Abonnement illimité pour ebooks : vers une sortie de crise

Nicolas Gary - 12.06.2015

Lecture numérique - Législation - abonnement illimité - ebooks - Laurence Engel


L’abonnement illimité pour les livres numériques en France a été placé dans les mains de Laurence Engel, médiatrice du livre. Fleur Pellerin avait saisi l’autorité, considérant que cette offre n’était « pas conforme à la loi » sur le prix unique du livre numérique. Sur le principe, pour une somme mensuelle fixe, le lecteur accède donc à un large catalogue d’œuvres. Un principe de bibliothèque numérique – ou de licence globale, en somme.

 

Speed Limit Sign

Chad Elliott, CC BY SA 2.0

 

 

Pour les différents acteurs en présence, le calendrier des médiations touche à sa fin. Et les dossiers présentant une solution de mise en conformité avec la loi Prisunic ont été remis. Comme, selon la loi, l’éditeur doit fixer le prix de vente de ses livres, il a fallu travailler dur pour trouver une voie de sortie. « L’illimité, par définition, c’est inquiétant : c’est une forme de gratuité qui a quelque chose d’effrayant », nous explique un opérateur. 

 

La mise en conformité avec la législation est impérative pour que le modèle survive, et chacun semble avoir envisagé ses propres solutions. « Ce qui était problématique, c’est l’offre multi-éditeur, où le prix de vente n’était pas défini à l’unité. » Il suffisait donc que l’éditeur vende au prestataire son ouvrage, comme il le ferait avec un libraire. C’est la suite qui devient complexe.

 

L’une des solutions consisterait donc à traiter sur cette base : l’opérateur d’abonnement achète l’ebook à l’éditeur, et soustrait le montant de la remise. La somme qui en résulte serait alors divisée par le nombre de pages du livre numérique. Et l’éditeur serait alors rémunéré sur cette base, en ayant bien fixé le prix de vente au départ. Toute la question sera de savoir si cette manipulation répond à l’article 2 qui veut que l’éditeur fixe un prix de vente à destination du public. 

 

« Les modes de distribution évoluent, mais nous sommes confiants sur le fait que les inquiétudes par rapport à la législation, et son respect seront levées », estime un éditeur impliqué dans ce modèle.
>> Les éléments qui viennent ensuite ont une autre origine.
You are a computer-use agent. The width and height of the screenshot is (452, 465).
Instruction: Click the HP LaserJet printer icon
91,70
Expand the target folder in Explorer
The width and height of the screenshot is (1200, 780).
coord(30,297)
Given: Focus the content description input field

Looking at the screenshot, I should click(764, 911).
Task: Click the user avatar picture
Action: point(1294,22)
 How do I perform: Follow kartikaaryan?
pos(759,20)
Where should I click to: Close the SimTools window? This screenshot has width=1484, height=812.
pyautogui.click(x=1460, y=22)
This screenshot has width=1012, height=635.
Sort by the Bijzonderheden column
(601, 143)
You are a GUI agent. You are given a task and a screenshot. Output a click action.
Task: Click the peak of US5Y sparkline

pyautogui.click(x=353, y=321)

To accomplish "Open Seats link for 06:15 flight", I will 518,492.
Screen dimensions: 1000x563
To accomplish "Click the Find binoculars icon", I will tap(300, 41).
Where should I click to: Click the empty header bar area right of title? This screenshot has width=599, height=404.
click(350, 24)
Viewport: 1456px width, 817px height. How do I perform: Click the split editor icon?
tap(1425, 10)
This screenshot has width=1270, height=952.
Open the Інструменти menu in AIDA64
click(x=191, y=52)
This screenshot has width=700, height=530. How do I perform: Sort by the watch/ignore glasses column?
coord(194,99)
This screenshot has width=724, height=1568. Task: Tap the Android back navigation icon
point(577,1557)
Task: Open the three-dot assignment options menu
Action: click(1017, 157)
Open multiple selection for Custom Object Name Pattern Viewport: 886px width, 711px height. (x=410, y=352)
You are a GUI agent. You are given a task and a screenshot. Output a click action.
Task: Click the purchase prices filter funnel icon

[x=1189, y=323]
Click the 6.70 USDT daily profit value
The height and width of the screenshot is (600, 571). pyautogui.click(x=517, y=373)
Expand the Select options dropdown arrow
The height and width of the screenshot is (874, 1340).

La question se posera bien entendu de savoir ce qu’Amazon décidera. « Contrairement à d’autres pays européens, la France dispose déjà d’acteurs français en mesure de proposer cette offre : va-t-on les sanctionner ? » s’interroge-t-on.

 

Bien entendu, on sait que l’édition est habituée à obtenir des réactions favorables de la part du ministère de la Culture, quand la rue de Valois est sollicitée. « Fleur Pellerin est ouverte sur le sujet : elle cherche un compromis avant tout. » Un compromis qui s’impose : « Amazon a les moyens d’attendre, ou de contourner encore le problème, en portant la contestation au niveau européen. » Une issue que l’on souhaiterait volontiers éviter. 

 

« Il faut qu’un signal fort soit envoyé, et que la médiation apporte une réponse claire, pour que chacun puisse entrer sur ce marché. Aujourd’hui, l’abonnement représente un chiffre d’affaires complémentaire, et un public additionnel », nous précise-t-on.

 

D’ici à la fin juin les conclusions seront rendues – il faut compter qu’au cours des Rencontres de la librairie, à Lille ces 21 et 22 juin, le sujet sera certainement abordé. « Nous avons eu des discussions constructives, et j’ai bon espoir que chacun trouve chaussure à son pied, une chaussure légale », explique Laurence Engel. Certains projets sont en cours de finalisation, « mais la médiation pourrait intervenir très rapidement désormais ». Début juillet, dans tous les cas, le sort de l’abonnement sera résolu. « Ce qui est de toute manière évident, c’est que la lecture par abonnement reste encore un revenu extrêmement marginal. »

 

Restera alors les mêmes questions, passé cet épisode, insiste un acteur de l'édition : « Ce que l’on a pu constater, c’est que les acteurs en présence freinent massivement sur la question. Je veux dire, les acteurs importants, certains groupes... Pourtant, dans l’accélération de la transformation numérique, cette solution d’abonnement ramène des gens coutumiers du digital vers la lecture. »  

 

Seule question toujours en attente : quelle sera la rémunération des auteurs, dans ce futur contexte.